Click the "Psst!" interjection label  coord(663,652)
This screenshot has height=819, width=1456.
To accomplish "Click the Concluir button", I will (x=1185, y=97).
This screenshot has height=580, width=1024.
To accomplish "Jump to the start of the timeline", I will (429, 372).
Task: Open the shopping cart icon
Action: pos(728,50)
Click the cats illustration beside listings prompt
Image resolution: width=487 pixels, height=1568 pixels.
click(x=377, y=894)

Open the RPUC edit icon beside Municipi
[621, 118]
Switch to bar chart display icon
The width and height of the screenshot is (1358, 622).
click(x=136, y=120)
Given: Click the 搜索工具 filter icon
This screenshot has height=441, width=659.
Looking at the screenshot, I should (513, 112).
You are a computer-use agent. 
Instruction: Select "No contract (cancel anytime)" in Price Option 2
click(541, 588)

----

### What this task involves:
Exactly reproduce every line found in the records.

### Answer:
Click the "Psst!" interjection label  coord(663,652)
This screenshot has height=819, width=1456.
To accomplish "Click the Concluir button", I will (x=1185, y=97).
This screenshot has height=580, width=1024.
To accomplish "Jump to the start of the timeline", I will (429, 372).
Task: Open the shopping cart icon
Action: pos(728,50)
Click the cats illustration beside listings prompt
Image resolution: width=487 pixels, height=1568 pixels.
click(x=377, y=894)

Open the RPUC edit icon beside Municipi
[621, 118]
Switch to bar chart display icon
The width and height of the screenshot is (1358, 622).
click(x=136, y=120)
Given: Click the 搜索工具 filter icon
This screenshot has height=441, width=659.
Looking at the screenshot, I should (513, 112).
You are a computer-use agent. 
Instruction: Select "No contract (cancel anytime)" in Price Option 2
click(541, 588)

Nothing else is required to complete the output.